Tithe War

From Wikipedia, the free encyclopedia

The Tithe War in Ireland (1831-36) refers to a series of periodic skirmishes and violent incidents connected to resistance to the obligation of Roman Catholics in Ireland to pay tithes for the upkeep of the Anglican Clergy.

The payment of tithes was an obligation on those working the land to pay an annual tithe of 10% of the value of certain types of agricultural produce for the upkeep of the church. On the introduction of the Penal Laws from the 1600s, these payments went to the Anglican (Episcopal) Church of Ireland, despite the fact that the vast majority of the population were Roman Catholic. Despite Daniel O’Connell’s achievement of having most remaining Penal Laws repealed in 1829 (Catholic Emancipation), the obligation to pay tithes remained. More often than not, tithes were collected in the form of goods, especially livestock, as opposed to payment of monies, as little cash was available in the countryside.

There had been a campaign of largely peaceful resistance to collection since 1829 and it soon had a financial effect on the Anglican Clergy, who began in 1831 to record lists of defaulters. These lists of “Tithe Defaulters” identified almost 30,000 individuals, with heavy concentrations of non-payers in counties Kilkenny, Tipperary and Wexford. The lists were passed on to the Irish Constabulary, which had been established in 1822 to take over functions of the militia.

The first clash of the Tithe war took place on 3 March 1831 in Graiguenamanagh, county Kilkenny when a force of 120 armed police forcibly took possession of cattle belonging to a Roman Catholic priest, in lieu of Tithes. He had, with the approval of his bishop, organised people to resist Tithe collection; his example soon spread, and shortly afterwards, in Bunclody, county Wexford, a crowd resisting the seizure of cattle was fired upon by the Constabulary, resulting in twelve deaths and twenty fatally wounded. This massacre caused people to organise their resistance with agreed signals such as warning the community of the approach of police by the ringing of chapel bells. Such a warning resulted on 14 December 1831 in an ambush of a detachment of 40 police at Carrickshock in County Kilkenny; they were routed by the forewarned inhabitants and had 19 of their number killed, including their Chief Constable.

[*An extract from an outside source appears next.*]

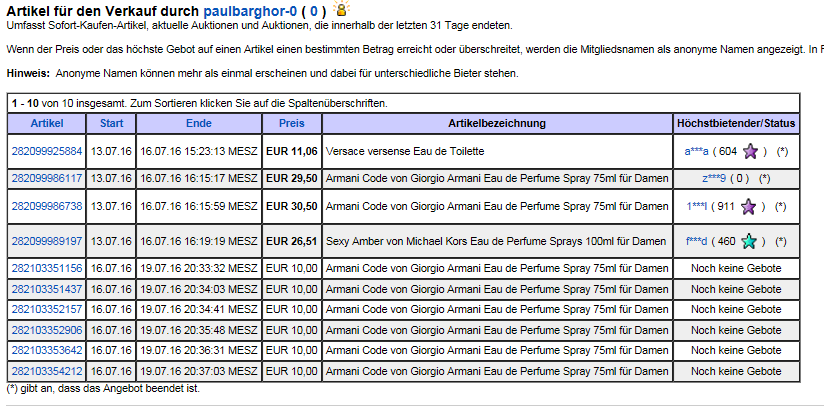The image size is (824, 407).
Task: Open item number 282103354212
Action: (x=47, y=372)
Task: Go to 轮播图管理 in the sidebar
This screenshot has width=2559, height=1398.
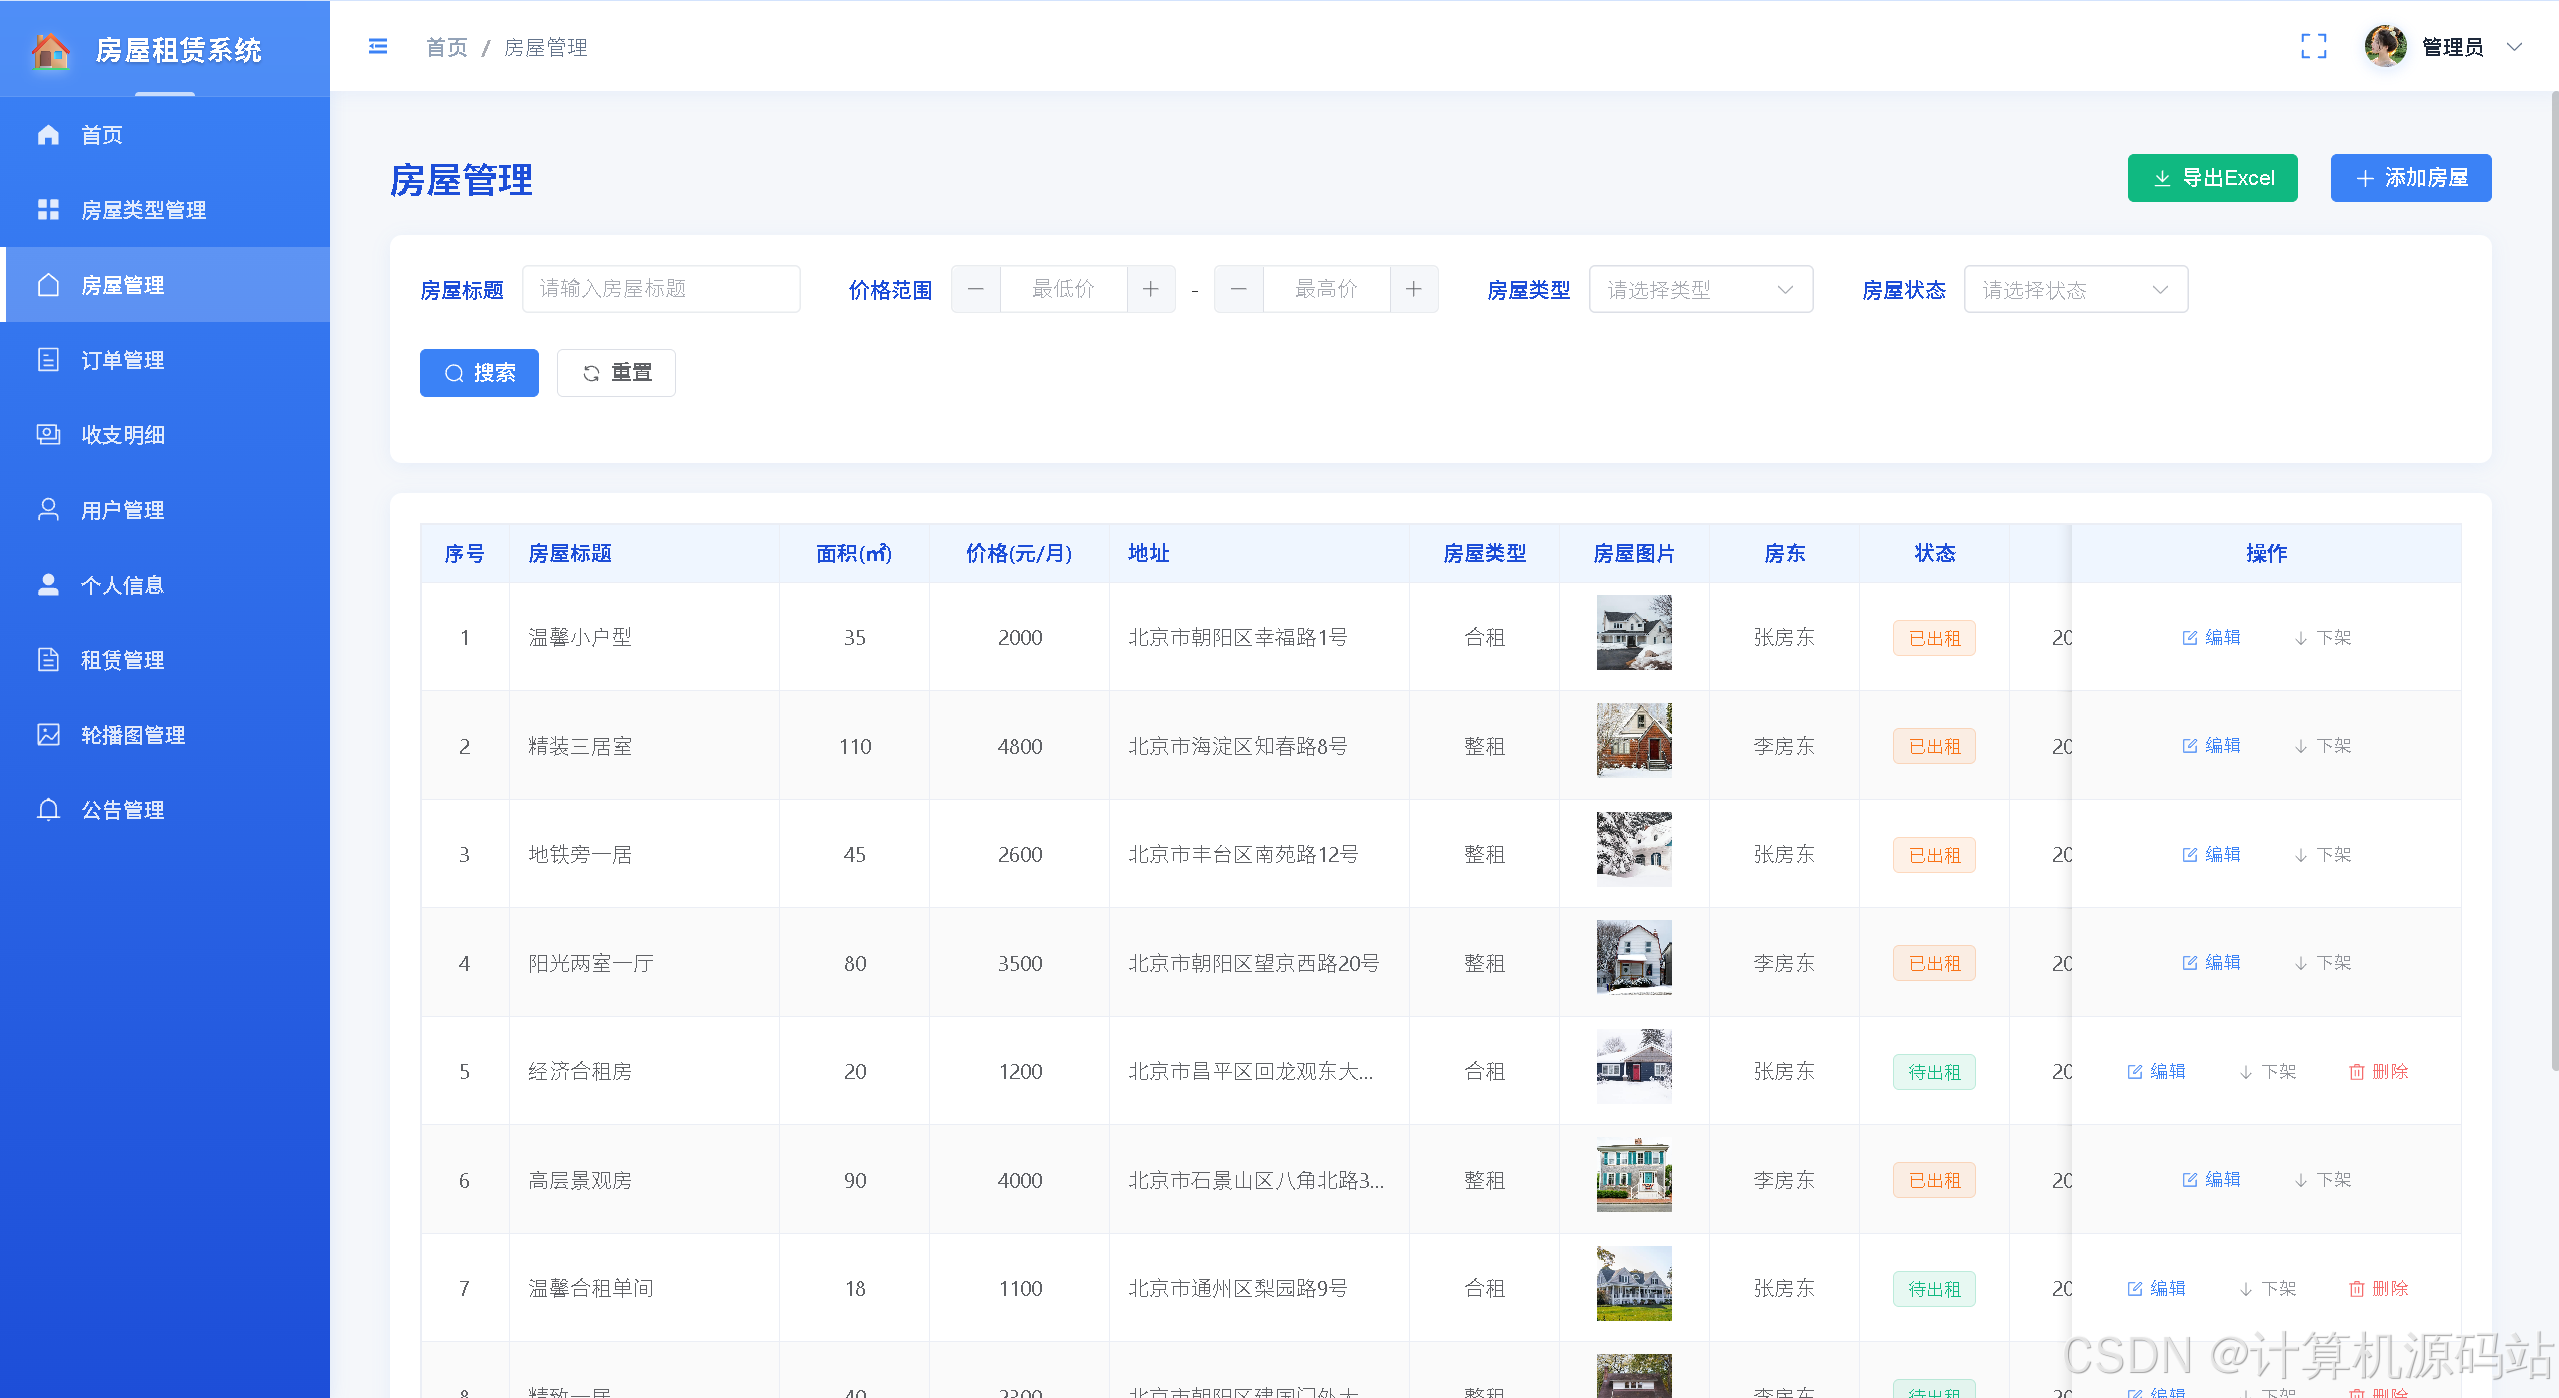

The British Government poured troops into the country, fearing a repeat of the 1798 uprising with tithe defaulters cast as potential rebels and Daniel O’Connell’s Repeal Movement feared as its Trojan Horse. Taking stock of the continuing resistance, it compiled a list of 242 homicides, 1,179 robberies, 401 burglaries, 568 burnings, 280 cases of cattle-maiming, 161 assaults, 203 riots and 723 attacks on property directly attributed to tithe-enforcement in 1831, but continued its policy of enforcing payment. The “war” came to a head in 1835 with the Rathcormack massacre, County Cork, when military and police killed 17 and wounded some 30 more in an attempt to collect a tithe of 40 shillings from a widow.

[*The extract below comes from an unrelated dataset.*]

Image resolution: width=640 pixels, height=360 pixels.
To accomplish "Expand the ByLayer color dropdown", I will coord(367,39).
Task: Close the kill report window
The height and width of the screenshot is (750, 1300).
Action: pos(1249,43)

The British Government was alarmed by several aspects of this massacre: by the fact that the order to fire was given by a Clergyman, by the pittance involved in relation to the bloodshed, and by the fact that the people had withstood several volleys and at least one charge by the troops without breaking. Finding the task of collection and the associated outrages an increasing strain, one official lamenting that “it cost a shilling to collect tuppence[citation needed], collections were suspended and a Tithes Commutation Act was introduced in 1839, which reduced the amount payable by about a quarter and made the remainder payable to landlords who would in turn, pass payment onto the Clergy. This partial relief and elimination of confrontational manner of collection ended the uprising, but Catholics were still required to pay towards the upkeep of the Church of Ireland until its final disestablishment in 1869.